• Mer. Apr 24th, 2024

Il suicidio di Donatella Hodo simbolo delle responsabilità dello Stato

Le strutture detentive non sono a misura umana

51 suicidi in carcere dall’inizio dell’anno: doverosa una riflessione 

Donatella Hodo, di soli 27 anni, si è tolta la vita inalando gas nel carcere veronese di Montorio. Il suo suicidio è un’amara conferma di come siamo distanti millenni luce dalla umanità delle misure detentive e dalla gestione delle misure alternative.

Sono 51 i suicidi in carcere dall’inizio dell’anno (l’ultimo ieri mattina nel carcere di Monza) e 8 nei primi dieci giorni di agosto, una riflessione è doverosa e la politica pare sia troppo impegnata nei salotti elettorali anziché dare una sterzata alle decisioni da prendere sul pianeta carcere, ormai diventate salvavita. La maggior parte dei detenuti che hanno scelto di togliersi la vita  erano giovani d’età e reclusi per piccoli reati, per lo più per droga.

================================

## Esercizi
• a. Rispondi a queste domande sull'articolo sui suicidi in carcere:
(i) Quanti anni aveva Donatella Hodo?
(ii) In quale carcere si è tolta la vita?
(iii) Quanti suicidi ci sono stati nei primi dieci giorni di agosto?
• b. Riscrivi il pezzo dell'articolo sui suicidi in carcere che parte dalle parole "Le strutture detentive" e si ferma dopo "delle misure alternative.". Scambia "millenni luce" con "anni luce".
• c. Prosegui l'articolo sui suicidi in carcere partendo dopo la sua ultima frase.
Le righe del dataset non servono per svolgere gli esercizi.

Righe elencate in un dataset
================================

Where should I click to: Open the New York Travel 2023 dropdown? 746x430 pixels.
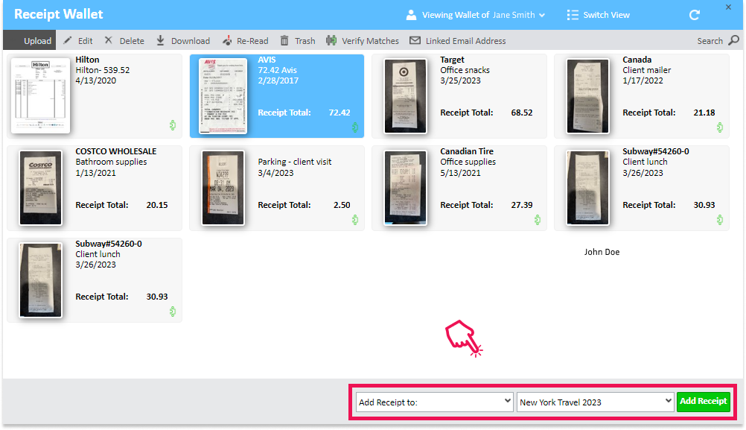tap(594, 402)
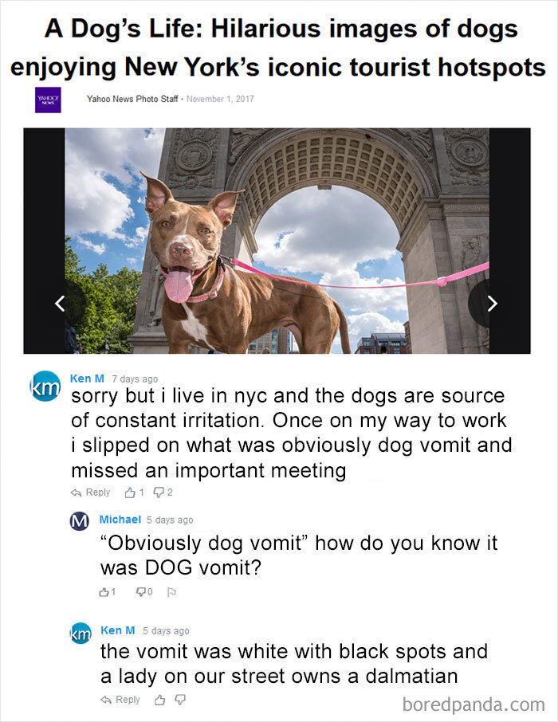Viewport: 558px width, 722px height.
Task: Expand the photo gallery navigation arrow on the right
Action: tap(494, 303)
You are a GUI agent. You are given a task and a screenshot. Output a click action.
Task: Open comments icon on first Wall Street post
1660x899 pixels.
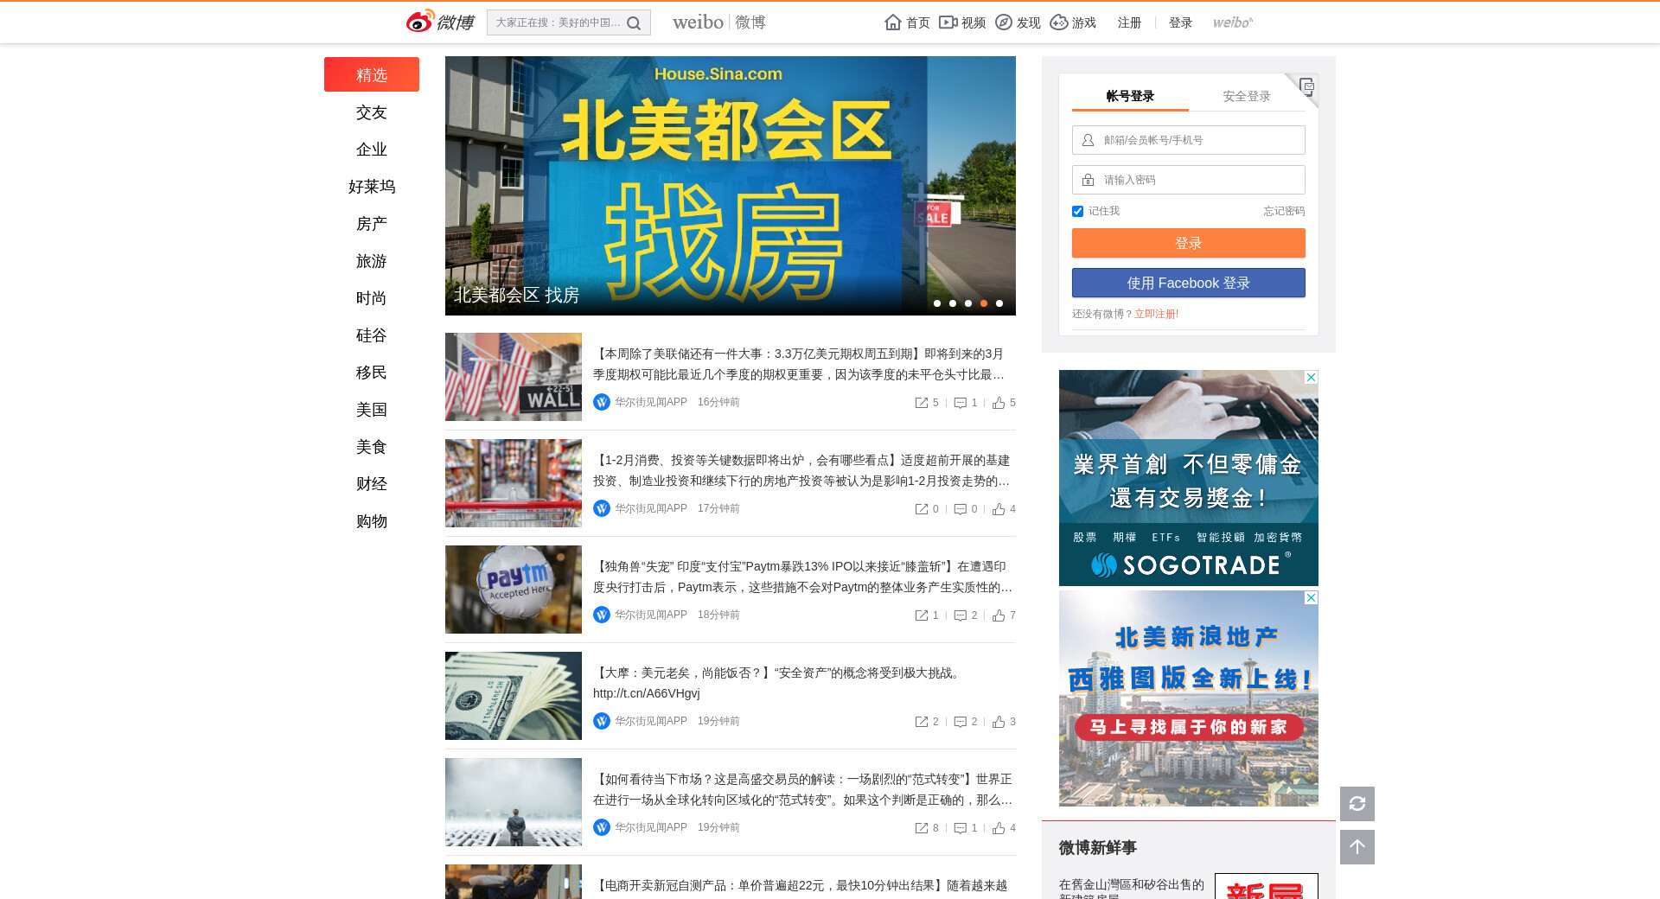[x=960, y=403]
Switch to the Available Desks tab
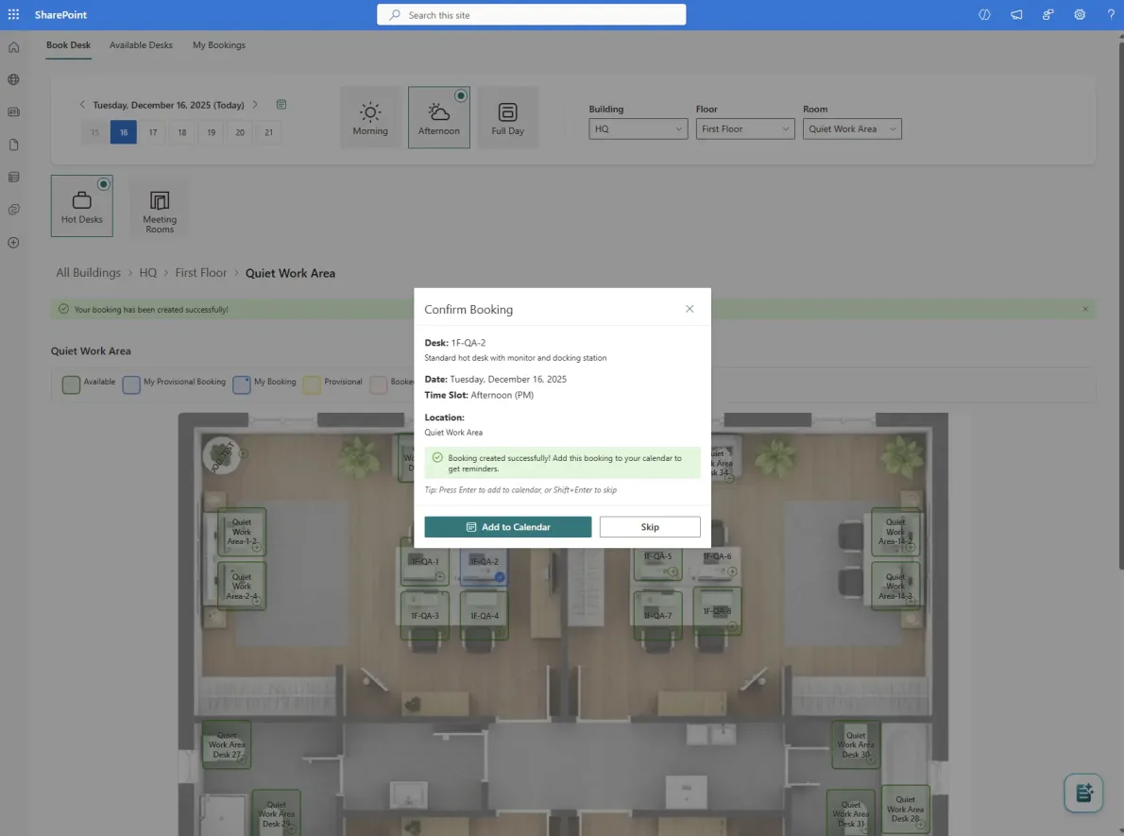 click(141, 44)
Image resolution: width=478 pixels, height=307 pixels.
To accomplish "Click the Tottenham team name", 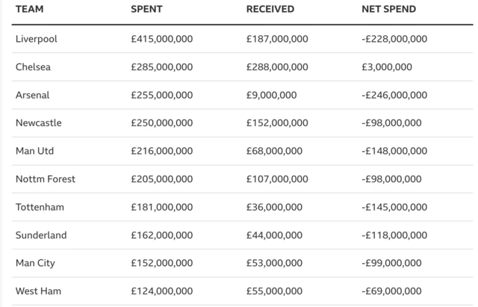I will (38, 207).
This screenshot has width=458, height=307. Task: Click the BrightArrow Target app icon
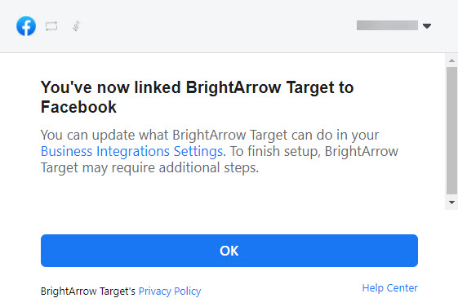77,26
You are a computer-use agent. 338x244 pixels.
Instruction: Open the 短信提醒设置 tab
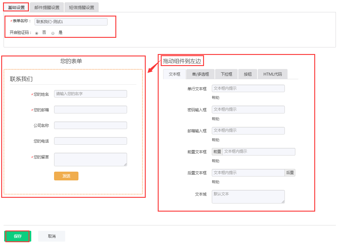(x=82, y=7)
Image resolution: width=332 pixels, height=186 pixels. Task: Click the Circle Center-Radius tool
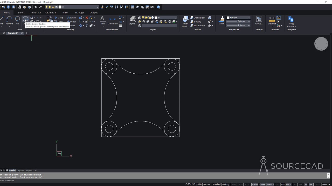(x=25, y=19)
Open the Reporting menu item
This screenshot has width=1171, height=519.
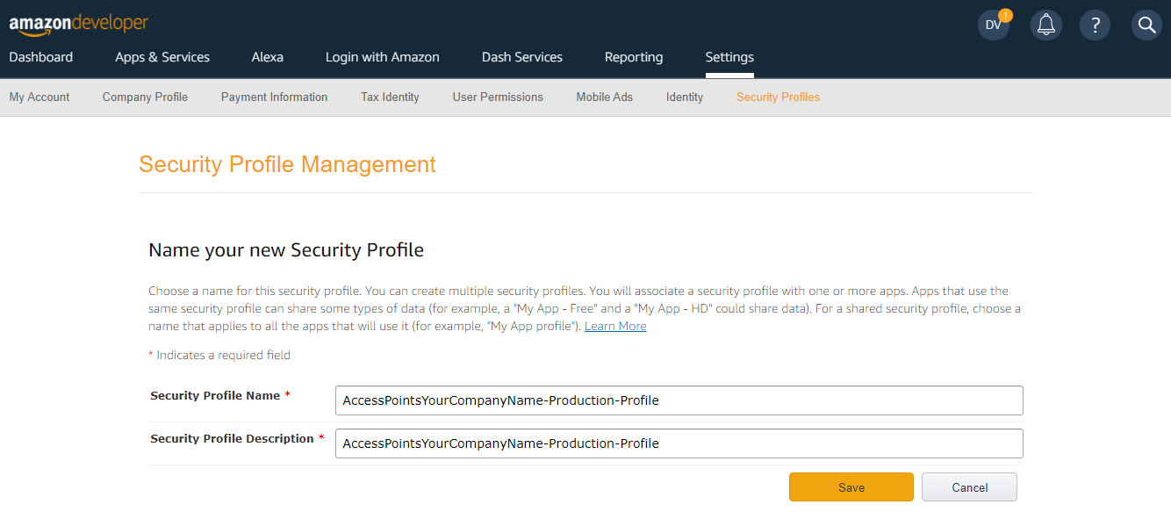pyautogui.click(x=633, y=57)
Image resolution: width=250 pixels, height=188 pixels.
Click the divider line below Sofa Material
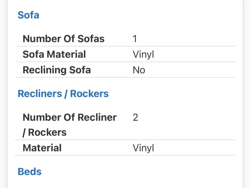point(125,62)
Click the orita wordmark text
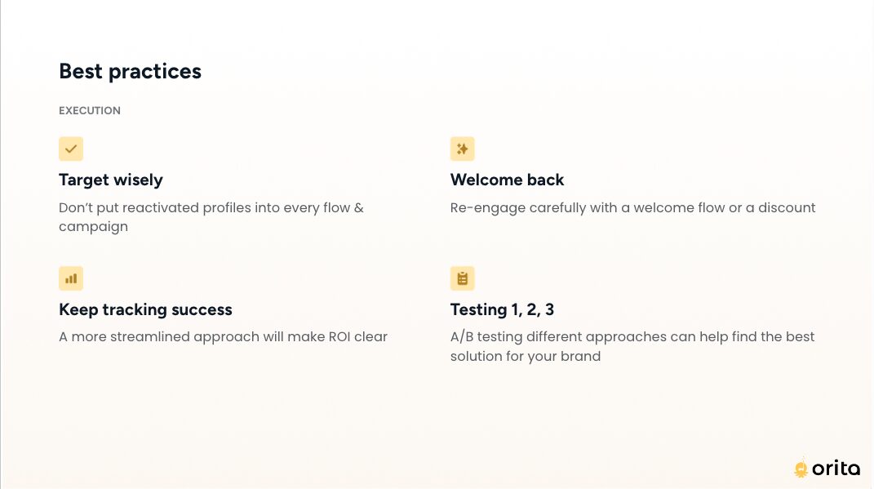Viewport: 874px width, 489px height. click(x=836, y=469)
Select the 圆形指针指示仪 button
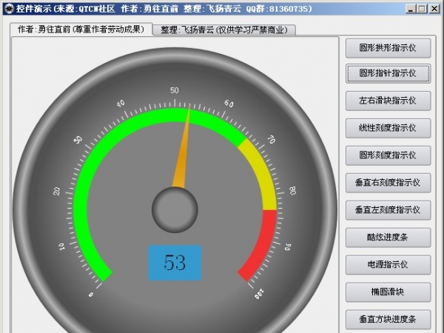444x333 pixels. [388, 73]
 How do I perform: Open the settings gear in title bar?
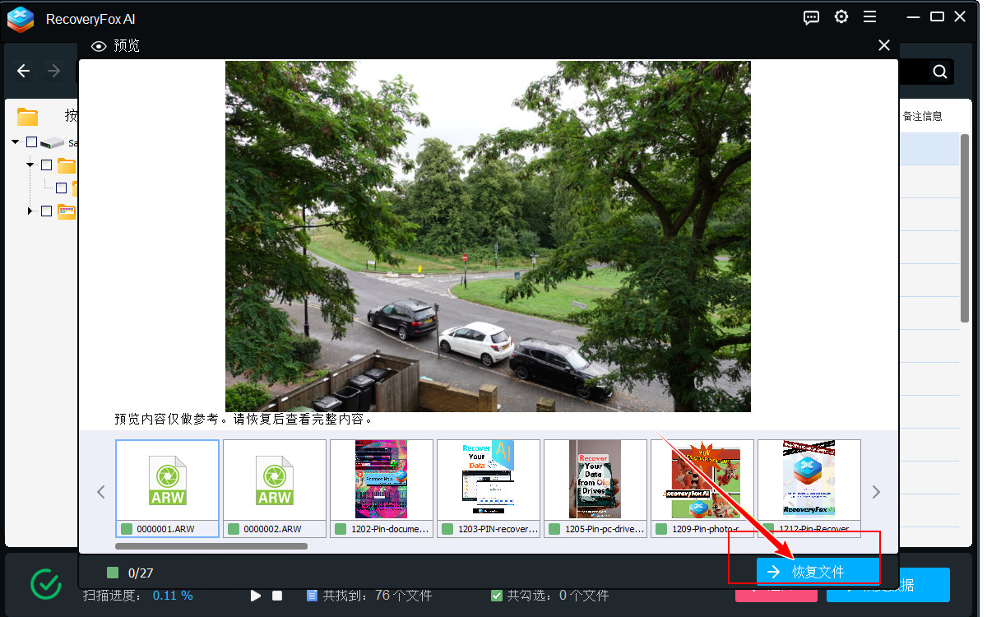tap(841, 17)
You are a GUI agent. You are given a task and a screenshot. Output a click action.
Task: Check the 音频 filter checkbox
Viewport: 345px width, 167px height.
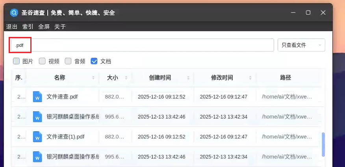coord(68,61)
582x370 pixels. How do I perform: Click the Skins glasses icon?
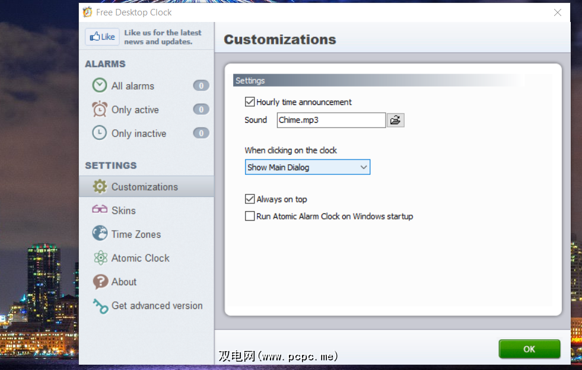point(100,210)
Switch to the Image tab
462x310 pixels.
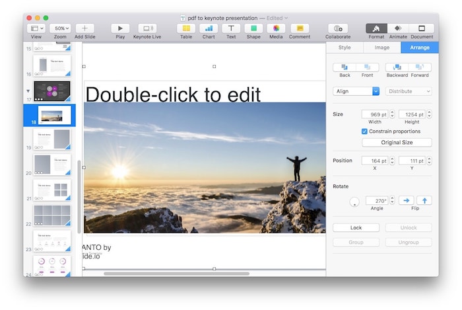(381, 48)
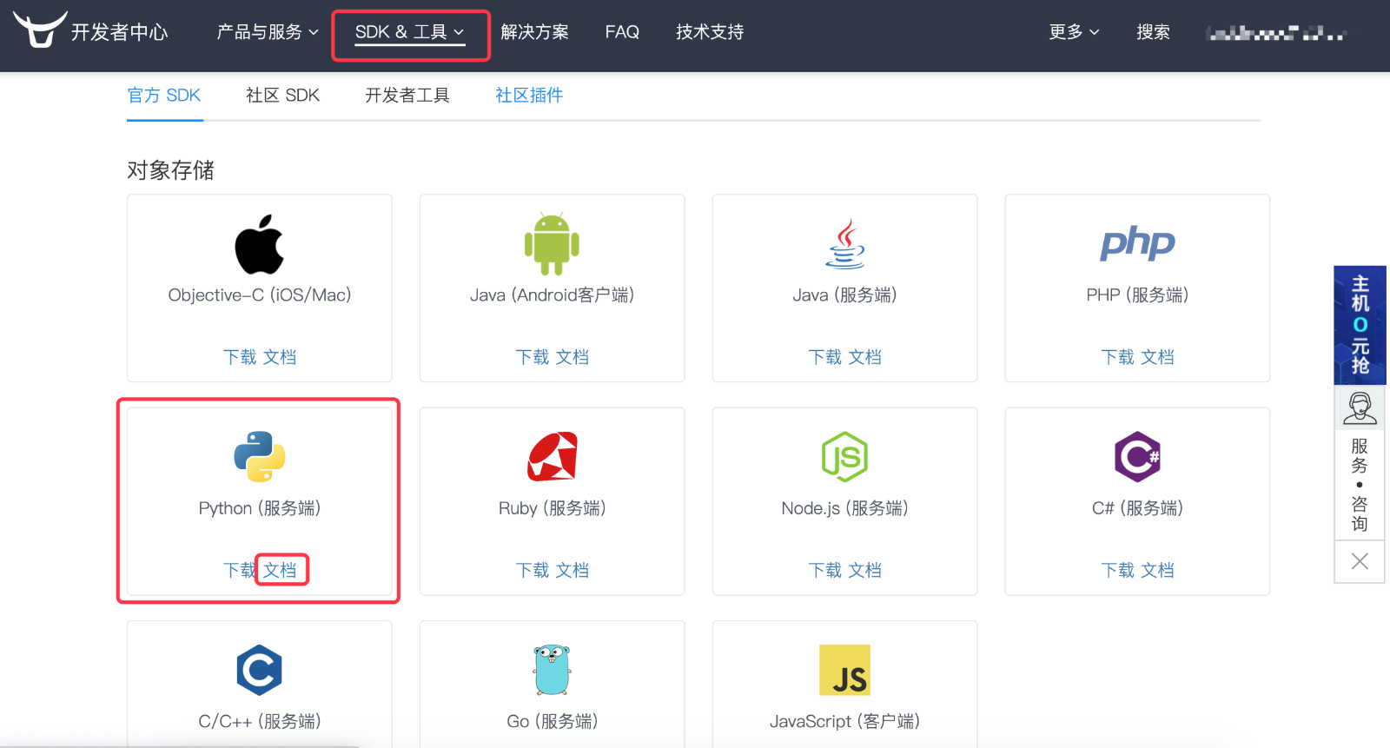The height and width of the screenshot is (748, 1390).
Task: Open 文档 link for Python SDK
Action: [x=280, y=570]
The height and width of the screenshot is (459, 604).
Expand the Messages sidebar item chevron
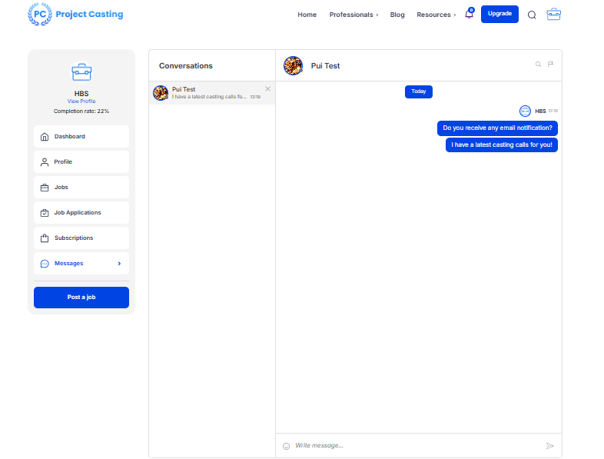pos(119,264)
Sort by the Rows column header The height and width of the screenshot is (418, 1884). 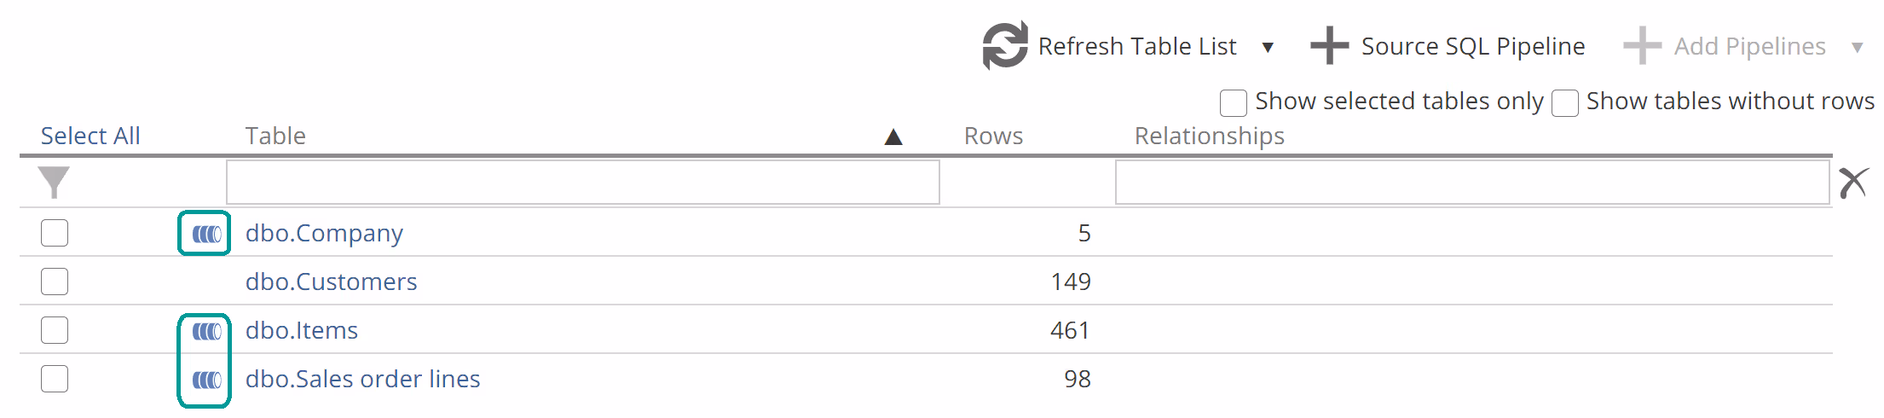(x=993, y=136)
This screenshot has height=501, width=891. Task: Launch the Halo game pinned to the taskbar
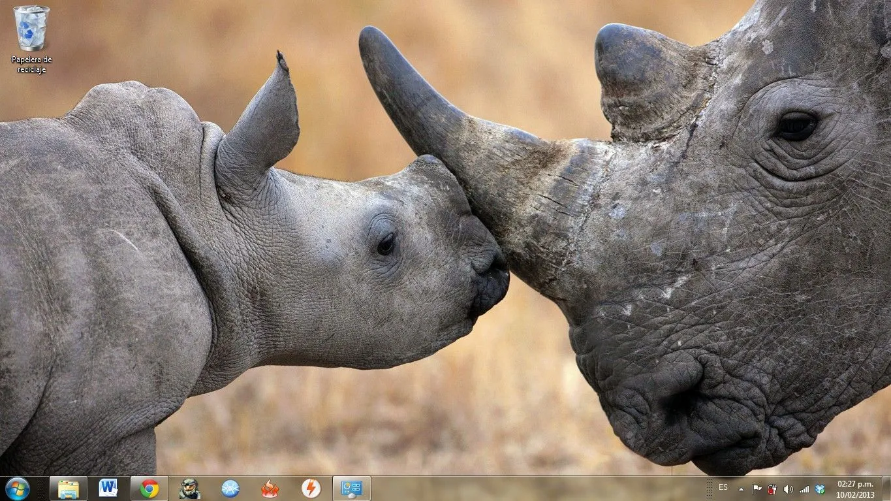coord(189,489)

================================

## Risposte
• a.
(i) 27 anni.
(ii) Nel carcere veronese di Montorio.
(iii) 8.

• b.
Le strutture detentive non sono a misura umana

51 suicidi in carcere dall’inizio dell’anno: doverosa una riflessione 

Donatella Hodo, di soli 27 anni, si è tolta la vita inalando gas nel carcere veronese di Montorio. Il suo suicidio è un’amara conferma di come siamo distanti anni luce dalla umanità delle misure detentive e dalla gestione delle misure alternative.

• c.
Certo è che la macchina carceraria ha necessità di ritrovare o, meglio, trovare per la prima volta, la sua forza e la sua priorità istituzionale. Innanzitutto la dimensione ri-educativa e formativa, di cui i ristretti hanno bisogno, attraverso progetti portati avanti da personale qualificato come quello sanitario, educativo, pedagogico, psicologico, sociale e formativo puntando anche alla modulazione di corsi professionali che consentano, una volta fuori, di dare una seria svolta alle loro vite. Dunque un lavoro (non solo su se stessi) e una rete di contatti che li possa portare a ricostruirsi altrove. Il tutto senza dimenticare un fatto essenziale: il malato psichiatrico, tossicodipendente, così come colui che è affetto da malattie degenerative, invalidanti va gestito in centri specializzati (anche qui doveroso un controllo capillare perché troppi sono i casi in cui in tali strutture si peggiora e la dignità dei malati viene letteralmente genuflessa), attraverso la scelta di pene alternative.

Nel caso specifico di Donatella, la  tossicodipendenza è giusto che si inizi a definirla per ciò che non è, appunto un reato e soprattutto si cominci a trattarla per ciò che è e, dunque, una malattia che è solo il sintomo di una sofferenza ben più grande, un grido di dolore e di inadeguatezza, una sofferenza che va curata non sanzionata. Se fossimo fattivamente un Paese civile si potrebbe ambire ad un sostegno psicologico, pedagogico, riabilitativo e, perché no, psicoanalitico.

Se Donatella, appena ventisettenne, solo con la droga riusciva a sopportare il male di vivere che la paralizzava e non le permetteva di aver fiducia nel domani e, una volta in carcere, viene circondata da una solitudine ancora più amara così fitta da indurla al suicidio, siamo alle prese con uno Stato che ha fallito. Così come fallisce ogni qualvolta i bambini, i giovani, gli anziani, tutte le fasce deboli urlano e, spesso non in silenzio, senza essere ascoltati!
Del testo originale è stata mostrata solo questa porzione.